Added clarification. (This seems to be a quite general problem of mismatched discourse expectations, where a commenter presumes a different shared-presumption of how much the comment is context-specific, or other things like that, compared to a reader.)
TsviBT
(That’s a reasonable interest but not wanting to take that time is part of my not wanting to give an overall opinion about the specific situation with Palisade; I don’t have an opinion about Palisade, and my comment just means to discuss general principles.)
I don’t want to give an overall opinion [ETA: because I haven’t looked into Palisade specifically at all, and am not necessarily wanting to invest the requisite effort into having a long-term worked-out opinion on the whole topic], but some considerations:
You can just say what was actually shown? And build a true case for scariness from the things that were actually shown?
You can’t show “XYZ scary thing is what happens when you have a true smarter than human mind” right now, because those don’t exist. But you can show “trained systems are able to break human-design security systems in surprising ways” or “trained systems can hide thoughts” or “trained systems can send hidden messages” or “big searches find powerful solutions that humans didn’t think of and that have larger effects in the domain than what human designers got” etc.
Sometimes the reason your “experiment” is good at communicating is that you are correctly breaking someone’s innocent hopeful expectation that “AIs are tools designed by humans so they’ll just do what’s useful”. But if you oversell it as “AIs will convergently instrumentally do XYZ scary thing”, this is not necessary, because that isn’t actually that relevant to why it was important for communication, and it gets much of the badness of lying, because it’s not really true.
It’s just deeply bad to deceive, ethically / ruleswise, and morally / consequences-wise, and virtuously / self-construction-wise.
There’s a bunch of bad consequences to deceiving. This really shouldn’t have to be belabored all the time, we should just know this by now, but for example:
Later someone might patch the fake signals of misalignment. Then they can say “look we solved alignment”. And you’ll get accused of goalpost moving.

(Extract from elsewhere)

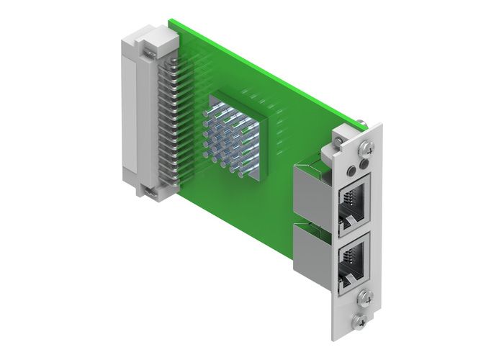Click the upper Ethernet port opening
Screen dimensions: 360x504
[354, 200]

There will be more stronger counterarguments / sociopolitical pressure, if serious regulation is on the table. Then weaker arguments are more likely to be exposed.
You communicate incorrectly about what it is that’s dangerous ---> the regulation addresses the wrong thing and doesn’t know how to notice to try to address the right thing.
If exposed, you’ve muddied the waters in general / made the market for strategic outlooks/understanding on AI be a market for lemons.
(I’m being lazy and not checking that I actually have an example of the following, and often that means the thing isn’t real, but: [<--RFW]) Maybe the thing is to use examples for crossing referential but not evidential/inferential distances.
That is, sometimes I’m trying to argue something to someone, and they don’t get some conceptual element X of my argument. And then we discuss X, and they come up with an example of X that I think isn’t really an example of X. But to them, their example is good, and it clicks for them what I mean, and then they agree with my argument or at least get the argument and can debate about it more directly. I might point out that I disagree with the example, but not necessarily, and move on to the actual discussion. I’ll keep in mind the difference, because it might show up again—e.g. it might turn out we still weren’t talking about the same thing, or had some other underlying disagreement.
I’m unsure whether this is bad / deceptive, but I don’t think so, because it looks/feels like “just what happens when you’re trying to communicate and there’s a bunch of referential distance”.
For example, talking about instrumental convergence and consequentialist reasoning is confusing / abstract / ungrounded to many people, even with hypothetical concrete examples; actual concrete examples are helpful. Think of people begging you to give any example of “AI takeover” no matter how many times you say “Well IDK specifically how they’d do it / what methods would work”. You don’t have to be claiming that superviruses are somehow a representative / mainline takeover method, to use that as an example to communicate what general kind of thing you’re talking about. Though it does have issues...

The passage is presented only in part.